#Transformed: Divergent Individuals, the new show of artworks by Roma and Rakesh Patel that began on the auspicious day of Dussehra is a mix of two very distinct flavours created by the husband-wife duo who were both trained at CN College and have been pursuing art together now for a decade. What’s obvious inside and outside the show is they do it rather diversely and divergently, the tagline in the invite says that too! The show started at the most-sought after Herwitz Gallery in the Amadvad ni Gufa campus without a formal opening as guests, art buffs and friends of the duo just kept streaming in from the appointed hour.
Coming after their satisfying joint show in New York last year, this one follows the same pattern in as much as Rakesh continues to focus on his concerns about the flip side of urbanization while Roma is her usual emotive, spontaneous and instinctive self with her abstract patterns flowing out on canvases without any specifics, or being tied to any boundaries as to themes. And hers are all expectedly ‘Untitled’ works.

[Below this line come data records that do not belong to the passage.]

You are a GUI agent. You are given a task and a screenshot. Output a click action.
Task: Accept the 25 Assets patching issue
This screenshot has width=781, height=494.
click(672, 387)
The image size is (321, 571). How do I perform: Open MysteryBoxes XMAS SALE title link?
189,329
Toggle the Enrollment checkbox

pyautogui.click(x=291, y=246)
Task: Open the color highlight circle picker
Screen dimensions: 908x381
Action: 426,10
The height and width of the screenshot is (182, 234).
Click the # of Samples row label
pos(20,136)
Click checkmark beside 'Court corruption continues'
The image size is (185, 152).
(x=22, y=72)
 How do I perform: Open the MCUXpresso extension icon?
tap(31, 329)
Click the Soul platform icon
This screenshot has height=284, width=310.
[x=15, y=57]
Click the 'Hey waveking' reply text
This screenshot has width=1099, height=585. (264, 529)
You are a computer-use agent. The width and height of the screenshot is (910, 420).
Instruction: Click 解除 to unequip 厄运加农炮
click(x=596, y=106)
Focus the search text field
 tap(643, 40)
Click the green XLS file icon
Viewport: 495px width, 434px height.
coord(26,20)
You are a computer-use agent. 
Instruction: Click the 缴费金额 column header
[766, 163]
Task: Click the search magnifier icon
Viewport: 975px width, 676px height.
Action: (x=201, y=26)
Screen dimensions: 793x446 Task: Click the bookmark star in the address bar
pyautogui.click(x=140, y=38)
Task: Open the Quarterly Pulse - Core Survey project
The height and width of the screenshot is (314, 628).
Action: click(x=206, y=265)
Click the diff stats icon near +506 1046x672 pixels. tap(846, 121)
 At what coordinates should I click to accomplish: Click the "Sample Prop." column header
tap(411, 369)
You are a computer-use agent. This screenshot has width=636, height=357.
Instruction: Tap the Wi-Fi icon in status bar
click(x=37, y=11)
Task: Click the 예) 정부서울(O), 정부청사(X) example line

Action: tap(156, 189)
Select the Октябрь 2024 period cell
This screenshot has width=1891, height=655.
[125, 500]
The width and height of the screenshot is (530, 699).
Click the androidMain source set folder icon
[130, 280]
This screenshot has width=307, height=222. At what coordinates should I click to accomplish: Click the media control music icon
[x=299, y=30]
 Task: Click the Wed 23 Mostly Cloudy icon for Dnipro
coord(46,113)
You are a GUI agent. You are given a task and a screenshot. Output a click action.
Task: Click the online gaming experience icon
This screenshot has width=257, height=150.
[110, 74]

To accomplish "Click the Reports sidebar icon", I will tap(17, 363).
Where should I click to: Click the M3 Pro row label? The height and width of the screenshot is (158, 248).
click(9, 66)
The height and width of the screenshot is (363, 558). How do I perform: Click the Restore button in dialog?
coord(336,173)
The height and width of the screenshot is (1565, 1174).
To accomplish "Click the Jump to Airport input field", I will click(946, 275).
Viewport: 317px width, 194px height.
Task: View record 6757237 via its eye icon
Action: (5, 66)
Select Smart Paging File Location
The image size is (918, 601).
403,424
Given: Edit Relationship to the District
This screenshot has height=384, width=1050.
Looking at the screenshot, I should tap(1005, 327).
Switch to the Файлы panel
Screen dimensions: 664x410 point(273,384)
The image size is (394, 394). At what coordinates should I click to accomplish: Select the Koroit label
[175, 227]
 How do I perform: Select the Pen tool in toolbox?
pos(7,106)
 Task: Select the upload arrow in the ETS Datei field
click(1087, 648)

Rakesh, as the regulars would know has moved from portraiture centered on kids in the family and in the neighbourhoods or slums to other forms in realism to lately his forays into urban themes borne out of the ecological imbalance the phenomenon has been creating for all of us to see, contend or bear with; even as glaciers melt and rain forests fire up uncontrollably. In between, Rakesh also acted as the mover and shaker for the art community when he managed with the help of his compatriots Ronak, Milan, Vipul and of course Roma, under the aegis of their informal group Indian Art Affair, a few shows with invited artists. These artists were asked to try a different form or experiment with another medium or mode to catalyse the evolution of their innate strengths as artists. That’s when we saw the ventures on wood titled the ‘Sanctity’ in December 2015 and in multi-media titled ‘Samay’ in December 2016.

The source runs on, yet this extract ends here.